Dans la chambre voisine, Samer nous présente ses deux cousins allongés sur des lits, couverts de bandages. L'un des deux s'assied et tente de raconter. «Nous avons été touchés par des frappes aériennes le 28 février. Ma mère est morte, mon père est mort, mes frères et sœurs sont morts. Vous voyez, à côté, mon cousin, il est resté cinq jours sous les décombres. Finalement, c'est mon oncle Mohamad qui l'a sauvé», retrace Omar, en désignant, d'un coup de menton, un vieux monsieur en jellaba beige.
Mohamad confirme. «J'ai sorti dix autres corps des décombres, certains en plusieurs morceaux», dit-il, en détaillant comment, pendant des jours avec des voisins, il a fouillé les ruines à mains nues. «Les combats continuent là-bas, nous n'avons pas pu les enterrer. Maintenant leurs cadavres doivent puer, ils ont dû être mangés par des chiens», souffle-t-il, entre sanglots et colère. Le vieil homme ne comprend pas : «Ça fait trois ans que les avions survolent nos maisons. Ils savent qui aide Daech et qui est innocent. Il a suffi que des jihadistes se positionnent dans le quartier de ma famille pour que des avions bombardent la zone. La coalition sait très bien que pour un jihadiste sur le toit d'une maison, il y a dix civils à l'intérieur.» Et de s'interroger : «C'est peut-être une solution acceptable pour la coalition internationale de nous tuer. Au sol l'armée irakienne a lancé cette offensive sans avoir un plan précis ! Comment est-ce possible, ça ? Ils sont beaucoup plus nombreux que les jihadistes, pourtant ça fait cinq mois que les Mossouliotes sont sous le feu ! Même sur la rive est, soit disant reprise, il y a encore des attentats…»

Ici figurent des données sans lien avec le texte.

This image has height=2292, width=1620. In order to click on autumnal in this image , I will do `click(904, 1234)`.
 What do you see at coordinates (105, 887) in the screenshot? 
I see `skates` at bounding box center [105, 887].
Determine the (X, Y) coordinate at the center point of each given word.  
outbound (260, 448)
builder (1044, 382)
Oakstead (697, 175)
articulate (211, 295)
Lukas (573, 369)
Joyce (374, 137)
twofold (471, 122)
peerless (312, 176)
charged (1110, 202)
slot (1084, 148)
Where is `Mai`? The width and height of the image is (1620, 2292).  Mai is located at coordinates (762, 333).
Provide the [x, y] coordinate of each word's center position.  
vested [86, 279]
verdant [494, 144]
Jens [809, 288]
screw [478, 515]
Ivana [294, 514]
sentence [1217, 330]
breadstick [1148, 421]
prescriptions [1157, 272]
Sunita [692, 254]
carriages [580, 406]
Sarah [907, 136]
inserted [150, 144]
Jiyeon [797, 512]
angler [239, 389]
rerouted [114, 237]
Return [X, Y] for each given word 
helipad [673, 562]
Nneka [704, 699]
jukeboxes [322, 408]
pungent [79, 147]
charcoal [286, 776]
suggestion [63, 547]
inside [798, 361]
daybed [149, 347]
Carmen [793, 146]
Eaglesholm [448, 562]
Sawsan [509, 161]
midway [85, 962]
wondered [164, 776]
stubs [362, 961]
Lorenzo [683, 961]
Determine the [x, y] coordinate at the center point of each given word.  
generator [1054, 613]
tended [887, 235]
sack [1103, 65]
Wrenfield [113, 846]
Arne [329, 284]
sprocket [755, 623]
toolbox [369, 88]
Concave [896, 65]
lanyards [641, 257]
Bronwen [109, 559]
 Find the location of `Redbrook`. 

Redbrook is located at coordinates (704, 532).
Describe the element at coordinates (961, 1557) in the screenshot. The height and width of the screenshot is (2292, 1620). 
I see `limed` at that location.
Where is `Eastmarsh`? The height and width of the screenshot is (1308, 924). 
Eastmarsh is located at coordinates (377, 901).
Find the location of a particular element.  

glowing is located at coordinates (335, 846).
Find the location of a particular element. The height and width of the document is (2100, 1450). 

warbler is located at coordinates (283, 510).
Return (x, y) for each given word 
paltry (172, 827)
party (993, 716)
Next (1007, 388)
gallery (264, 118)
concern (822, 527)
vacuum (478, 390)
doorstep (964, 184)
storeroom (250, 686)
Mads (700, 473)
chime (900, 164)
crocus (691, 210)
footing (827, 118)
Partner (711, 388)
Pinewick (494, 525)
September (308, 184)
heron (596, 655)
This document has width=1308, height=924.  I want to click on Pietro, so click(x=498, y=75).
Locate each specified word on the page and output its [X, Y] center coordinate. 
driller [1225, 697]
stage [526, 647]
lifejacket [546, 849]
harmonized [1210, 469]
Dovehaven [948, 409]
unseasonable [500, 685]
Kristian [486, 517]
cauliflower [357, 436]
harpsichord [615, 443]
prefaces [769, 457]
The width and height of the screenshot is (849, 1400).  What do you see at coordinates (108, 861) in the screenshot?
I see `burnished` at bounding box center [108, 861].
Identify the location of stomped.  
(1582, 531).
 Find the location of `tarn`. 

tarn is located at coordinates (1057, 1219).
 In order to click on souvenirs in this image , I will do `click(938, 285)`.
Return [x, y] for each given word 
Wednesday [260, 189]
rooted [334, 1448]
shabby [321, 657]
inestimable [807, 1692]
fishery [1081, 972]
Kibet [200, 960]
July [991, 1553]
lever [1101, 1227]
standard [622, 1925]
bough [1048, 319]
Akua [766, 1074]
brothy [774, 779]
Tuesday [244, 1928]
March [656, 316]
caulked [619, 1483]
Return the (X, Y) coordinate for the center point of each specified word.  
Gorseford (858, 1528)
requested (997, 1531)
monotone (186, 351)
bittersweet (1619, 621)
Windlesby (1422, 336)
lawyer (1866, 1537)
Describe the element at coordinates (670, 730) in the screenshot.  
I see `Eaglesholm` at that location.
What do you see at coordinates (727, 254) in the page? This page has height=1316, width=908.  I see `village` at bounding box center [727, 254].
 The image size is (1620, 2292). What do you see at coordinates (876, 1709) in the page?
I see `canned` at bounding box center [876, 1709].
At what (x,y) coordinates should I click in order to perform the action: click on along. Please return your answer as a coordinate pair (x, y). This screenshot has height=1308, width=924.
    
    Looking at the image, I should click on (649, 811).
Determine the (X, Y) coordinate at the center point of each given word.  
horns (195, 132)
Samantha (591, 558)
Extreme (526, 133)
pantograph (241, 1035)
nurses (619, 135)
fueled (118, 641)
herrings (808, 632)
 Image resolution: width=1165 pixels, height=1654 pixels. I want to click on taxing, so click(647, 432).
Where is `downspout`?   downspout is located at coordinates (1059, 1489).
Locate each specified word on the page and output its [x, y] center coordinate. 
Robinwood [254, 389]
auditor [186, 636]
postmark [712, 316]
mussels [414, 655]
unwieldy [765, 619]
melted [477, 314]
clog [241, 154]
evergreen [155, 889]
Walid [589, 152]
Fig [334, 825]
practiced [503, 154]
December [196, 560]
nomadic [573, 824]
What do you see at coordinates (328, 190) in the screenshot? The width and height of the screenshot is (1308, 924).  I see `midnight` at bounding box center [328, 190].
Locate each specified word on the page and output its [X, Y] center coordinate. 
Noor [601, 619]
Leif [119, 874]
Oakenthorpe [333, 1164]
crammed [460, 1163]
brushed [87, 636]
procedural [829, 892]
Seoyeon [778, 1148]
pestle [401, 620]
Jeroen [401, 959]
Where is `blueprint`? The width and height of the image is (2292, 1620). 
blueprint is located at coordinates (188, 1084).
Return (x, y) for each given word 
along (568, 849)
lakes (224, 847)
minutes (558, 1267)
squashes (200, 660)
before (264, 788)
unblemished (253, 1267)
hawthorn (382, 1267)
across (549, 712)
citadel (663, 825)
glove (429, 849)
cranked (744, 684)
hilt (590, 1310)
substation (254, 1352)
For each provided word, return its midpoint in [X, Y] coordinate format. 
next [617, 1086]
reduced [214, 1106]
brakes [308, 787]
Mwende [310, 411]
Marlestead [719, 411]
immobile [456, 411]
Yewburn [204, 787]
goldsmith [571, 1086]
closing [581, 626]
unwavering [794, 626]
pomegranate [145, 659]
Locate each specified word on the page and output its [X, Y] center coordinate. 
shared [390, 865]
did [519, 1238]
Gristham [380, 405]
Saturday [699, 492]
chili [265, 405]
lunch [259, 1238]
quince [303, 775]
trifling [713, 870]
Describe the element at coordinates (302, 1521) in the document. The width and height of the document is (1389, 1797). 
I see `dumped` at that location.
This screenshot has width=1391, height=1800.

Une fois soignés, les patients retourneront dans l'enfer qu'est devenu leur foyer. Samira et ses fils rentreront dans la maison de sa sœur à Mossoul-Est. Elle rappelle : «Nous n'avons jamais voulu aller dans les camps, il paraît que la vie y est très dure. Et puis, les autorités kurdes ne nous laisseront pas entrer au Kurdistan librement, parce que nous sommes arabes. Donc, on restera à Mossoul-Est.»
Samer, lui, prévoit de rentrer avec sa famille dans la maison de son oncle, aujourd'hui utilisée comme base par les forces irakiennes. «Une fois tiré d'affaire, si tu as encore besoin de soins, on te transfère dans un hôpital près de Mossoul. Mais si tu es guéri, on te met dans un bus et on te fait descendre à Khazir, à la frontière entre le Kurdistan irakien et la plaine de Ninive. Après, tu te débrouilles…» Au détour de la conversation, Samer dit, d'une voix atone, que son frère est mort en tentant de fuir avec sa famille. Sa femme et sa fille sont maintenant seules dans un camp. Puis il s'allonge par terre, au pied du lit de son cousin blessé.